We still feel confident in the security space as threat vectors continue to rise, particularly in email security. We continue to look at new ideas in areas within the sector. Areas like technology messaging platforms and data centers present long-term opportunities.
Past performance is not a guarantee of future results. This information is not meant as investment advice or to predict or project the future performance of any investment product. The opinions are subject to change at any time based on market and other current conditions, and no forecasts can be guaranteed. This informa¬tion is being provided as a general source of information and is not intended as a recommendation to purchase, sell, or hold any specific security or to engage in any investment strategy. Investment decisions should always be made based on an investor’s specific objectives, financial needs, risk tolerance and time horizon. The views are current through June 10, 2020, and are subject to change at any time based on market or other conditions.
Risk factors: The value of the Fund’s shares will change, and you could lose money on your investment. Investing in small-cap stocks may carry more risk than investing in stocks of larger more well-established companies. The Fund may invest in Initial Public Offerings (IPOs), which can have a significant positive impact on the Fund’s performance that may not be replicated in the future. An investment in the Fund is not a bank deposit and is not insured or guaranteed by the Federal Deposit Insurance Corporation or any other government agency. Not all funds or fund classes may be offered at all broker/dealers. These and other risks are more fully described in the Fund’s prospectus.
The Russell 2000 Growth Index is an unmanaged index comprised of securities that represent the small cap sector of the stock market. It is not possible to invest directly in an index.
Top 10 equity holdings as a % of net assets as of 05/31/2020: Five9, Inc. 3.4, Teledoc Health, Inc. 2.9, Mercury Computer Systems, Inc. 2.7, Wingstop, Inc. 2.7, Monolithic Power Systems, Inc. 2.3, Proofpoint, Inc. 2.1, Varonis Systems, Inc. 2.1, Globant SA 2.0, Knight Transportation, Inc. 2.0, CareDx, Inc. 2.0.
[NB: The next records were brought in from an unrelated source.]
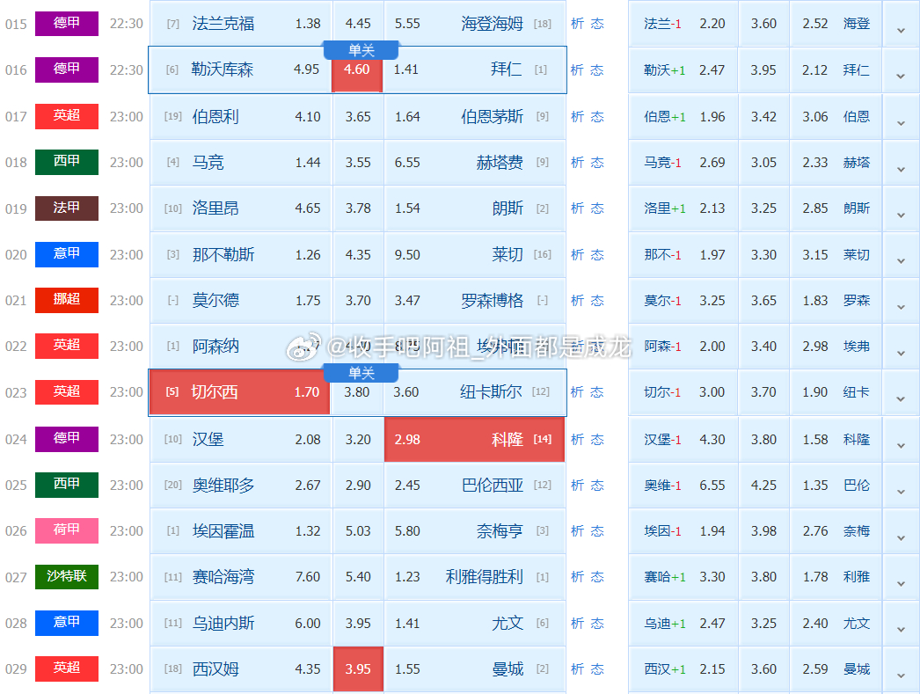Select 1.38 win odds for 法兰克福
Viewport: 920px width, 694px height.
(x=308, y=24)
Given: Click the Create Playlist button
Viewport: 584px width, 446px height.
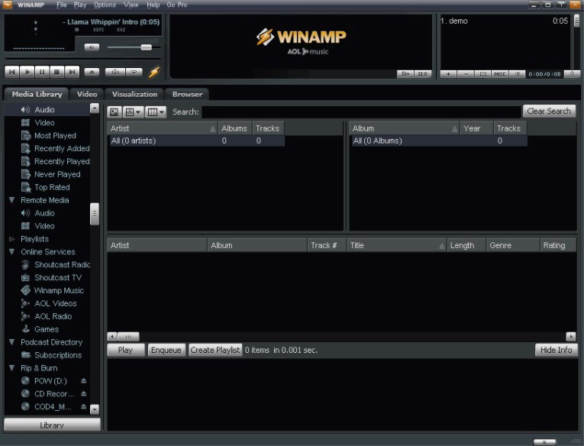Looking at the screenshot, I should pyautogui.click(x=215, y=350).
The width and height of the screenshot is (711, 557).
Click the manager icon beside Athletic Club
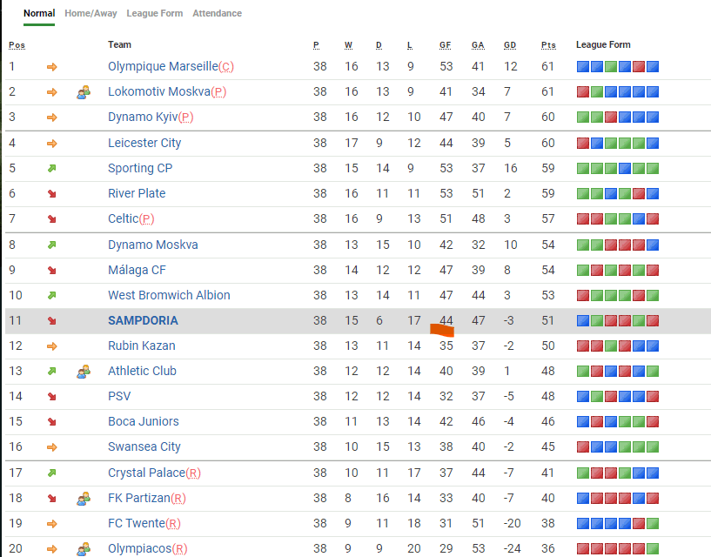tap(84, 372)
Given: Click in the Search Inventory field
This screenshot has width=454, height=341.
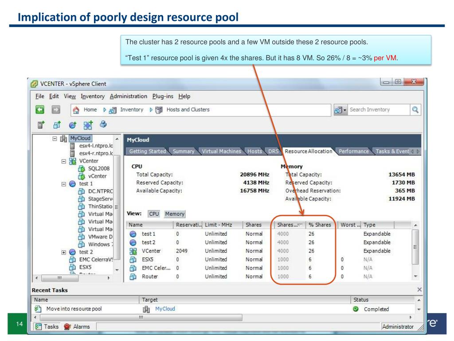Looking at the screenshot, I should click(x=379, y=110).
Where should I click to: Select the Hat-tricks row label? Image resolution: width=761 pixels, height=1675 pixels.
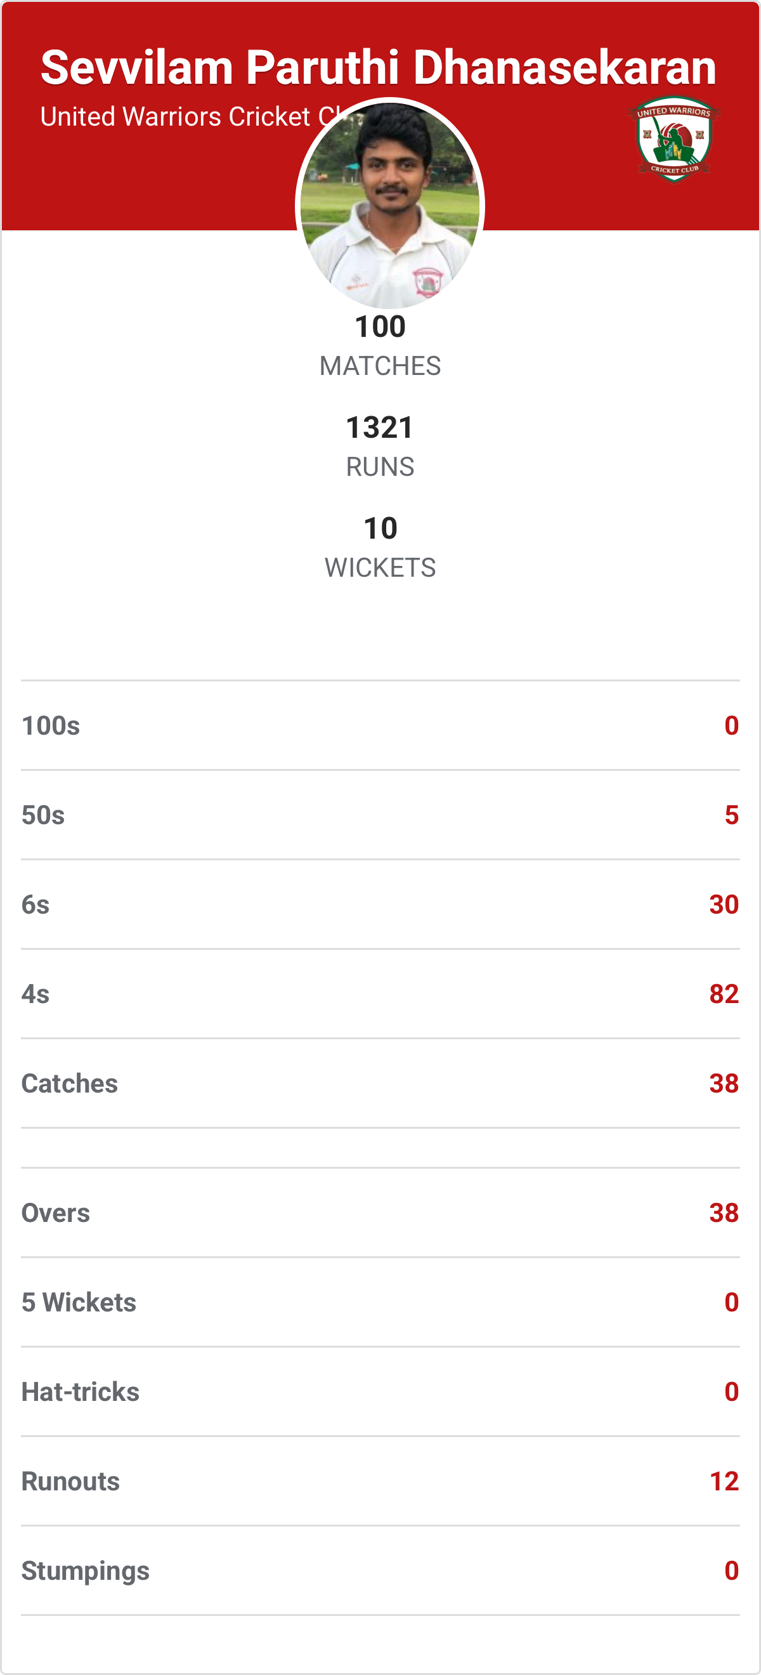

The impact of COVID-19, and other infectious illness outbreaks that may arise in the future, could adversely affect the economies of many nations or the entire global economy, individual issuers and capital markets in ways that cannot necessarily be foreseen. In addition, the impact of infectious illnesses in emerging market countries may be greater due to generally less established healthcare systems. Public health crises caused by the COVID-19 outbreak may exacerbate other pre-existing political, social and economic risks in certain countries or globally. The duration of the COVID-19 outbreak and its effects cannot be determined with certainty.